6. Membangkitkan semangat beribadah,
tanpa mengerti apa yang dilakukan
Banyak
diantara para ulama yang membuat hadist-hadist palsu dengan dan bahkan mengira
usahanya itu benar dan merupakan upaya untuk mendekatkan diri kepada Allah SWT,
serta menjunjung tinggi agama-Nya. Mereka mengatakan “kami berdosa-semata-mata
untuk menjunjung tinggi nama Rasulullah
dan bukan sebaliknya”.
Nuh bin
Abi Maryam telah membuat hadist berkenaan dengan fadhillah membaca surat-surat
tertentu dalam al-Quran.
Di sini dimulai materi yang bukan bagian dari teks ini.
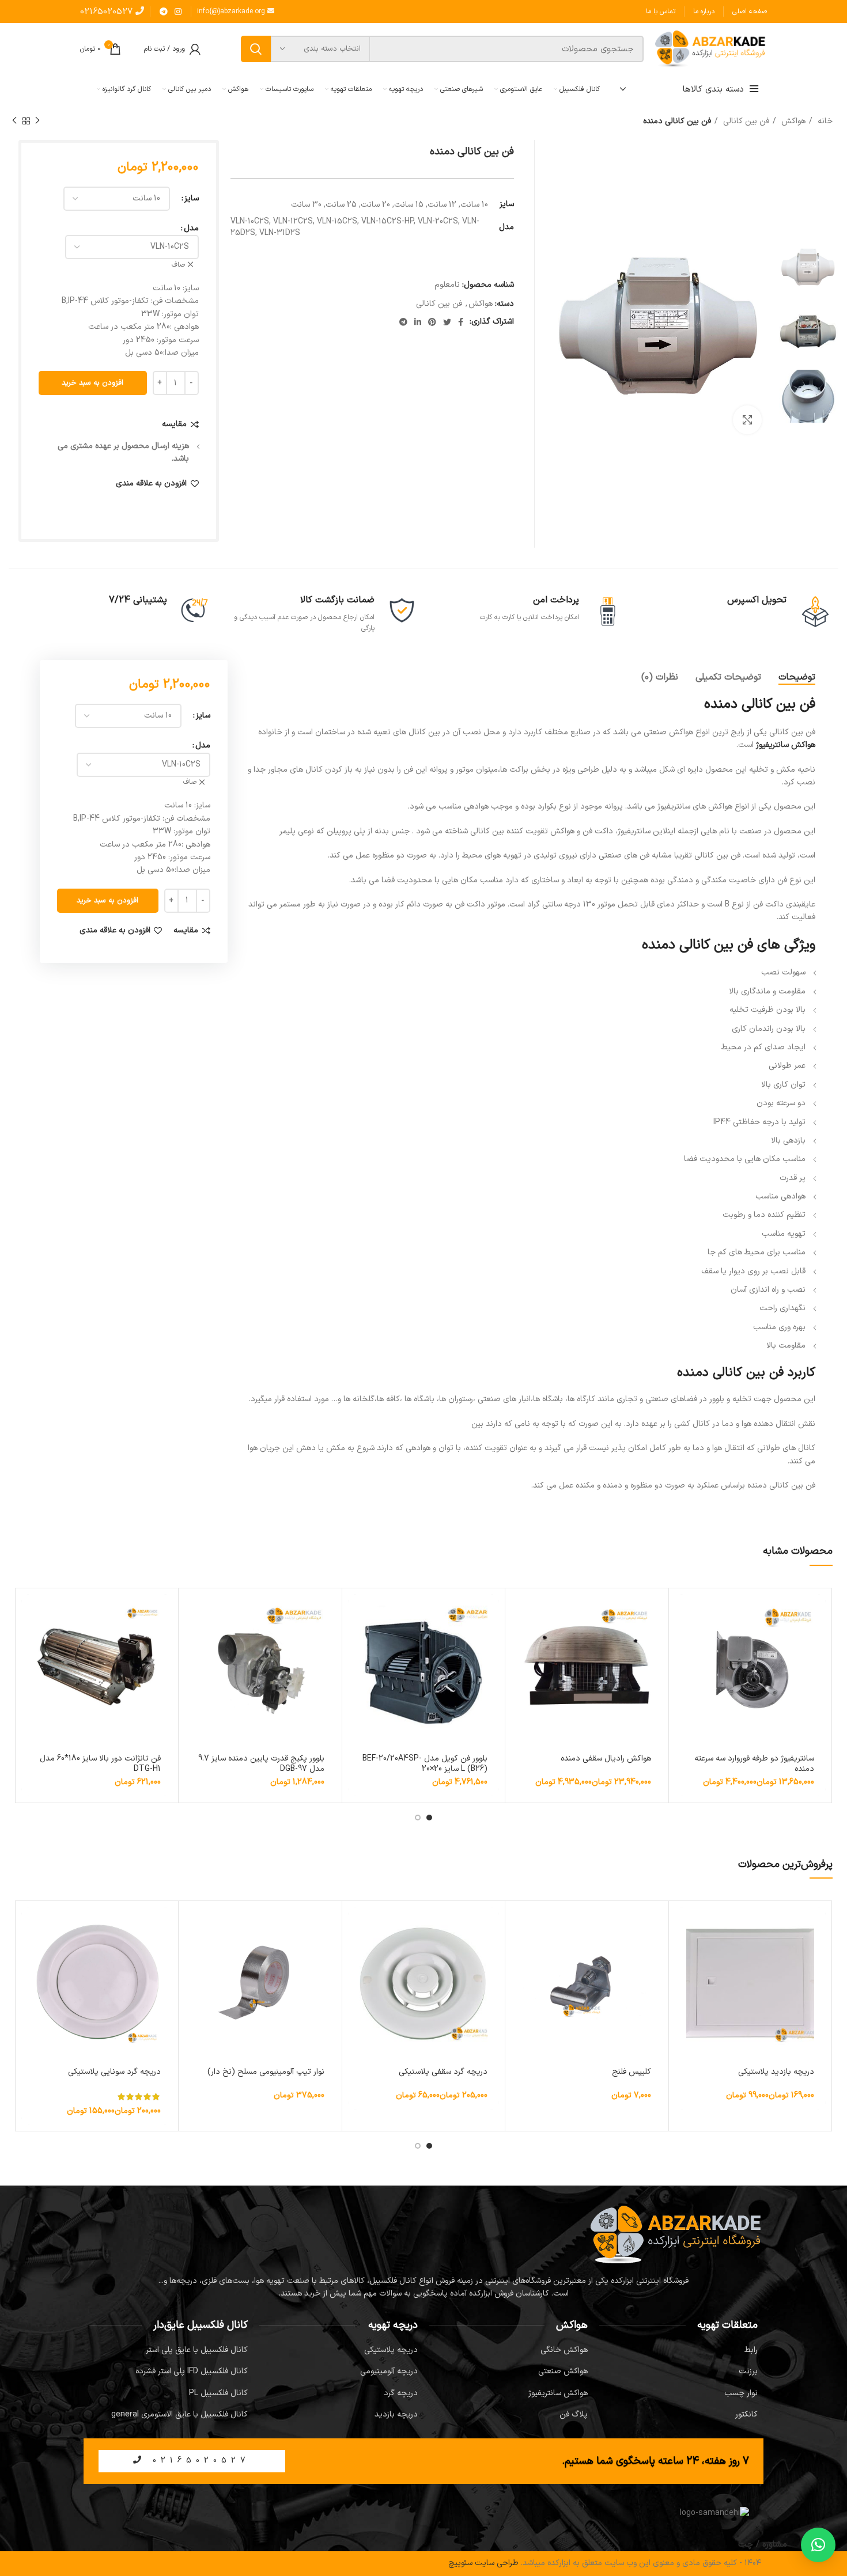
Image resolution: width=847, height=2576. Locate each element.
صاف (178, 265)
Ghulam Al-Khail(dikenal ahli zuhud) membuat hadist
tentang keutamaan wirid dengan maksud memperhalus kalbu manusia.
7. Menjilat
penguasa
Ghiyas
bin Ibrahim merupakan tokoh yamnng banyak ditulis dalam kitab hadist sebagai
pemalsu hadist tentang “perlombaan”. Matan asli sabda Rasulullah berbunyi:
“Kemudian Ghiyats menambah kata dalam akhir hadits
tersebut, dengan maksud agar diberi hadiah atau simpatik dari khalifah
Al-Mahdy. Setelah mendengar hadits tersebut, Al-Mahdy memberikan hadiah 10.000
dirham, namun ketika berbalik hendak pergi, Al-Mahdy menegurnya, seraya berkata
aku yakin itu sebenarnya merupakan dusta atas nama Rasulullah. Saat itu juga
khalifah memerintahkan untuk menyembelih burung merpatinya.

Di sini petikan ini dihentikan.